You can show a lot of history in an area by layering the names. If elf cities have names like "Sindariel" and "Fianlorien" and dwarf cities have names like "Borok-Dor" and "Ghor-Khalesh", then an elvish city named Ghorkashundiel on the border of a neighboring dwarf kingdom hints that it wasn't always elvish. If the PCs have to go down into the sewers to chase a monster, they probably would have a fridge logic moment when they notice that the tunnels all have carvings of bearded faces.

You can see this everywhere in the real world. Almost every place in the Americas is named in a language not spoken by the people currently living in that place, usually with altered pronunciation (such as "Kanata" becoming "Canada"). The English name of many Native American tribes is the name they were called in the language of another tribe: when the European settlers encountered a new tribe, they asked a tribe they already knew "Who are those guys?"

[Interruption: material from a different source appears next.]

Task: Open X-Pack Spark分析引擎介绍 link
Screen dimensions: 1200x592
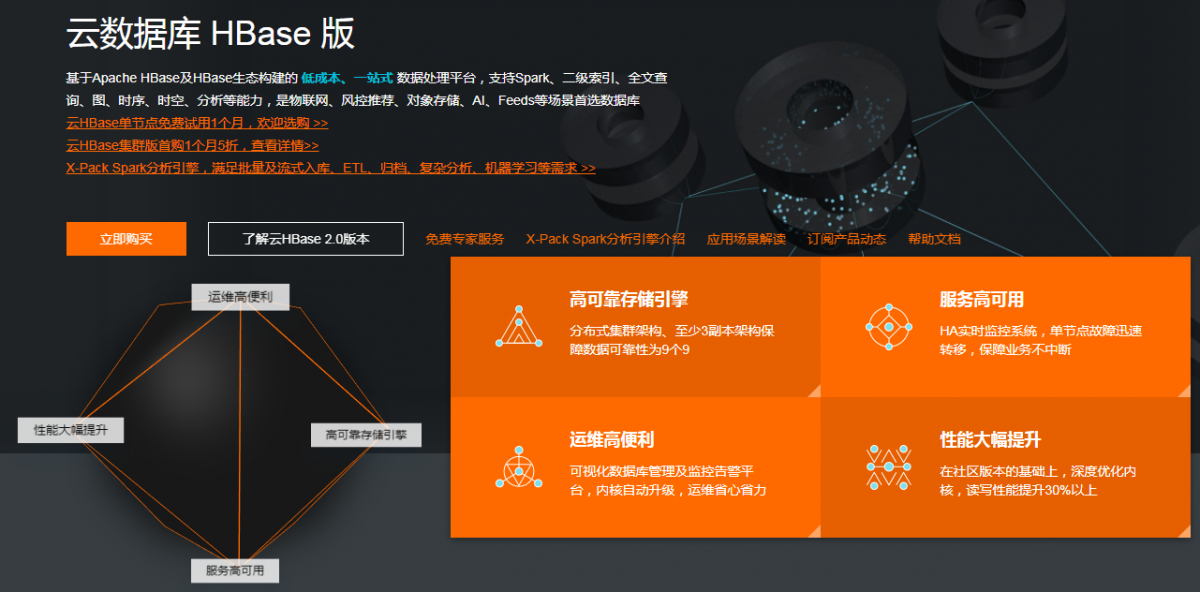Action: (605, 239)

This happens with places too. There are a lot of rivers with names that just mean "river" in another language. My favorite example is a hill in northwest England. People from the south moved north and asked "What's that?" and were answered "Penn", so they named it "Penn Hill" in their dialect. Then much later, new people come from the east and ask "What's that?" and the answer is "Tor Penn" so they call it "Torpen Hill" in their language. Eventually, the Angles, Saxons, and Jutes merged their languages into one Anglo-Saxon (sorry Jutes!) language and later the Normans come to add in their fancy French vocabulary and everybody started calling big bumps smaller than mountains "hills", so "Torpenhau" became "Torpenhow Hill", which means "Hill-hill-hill Hill".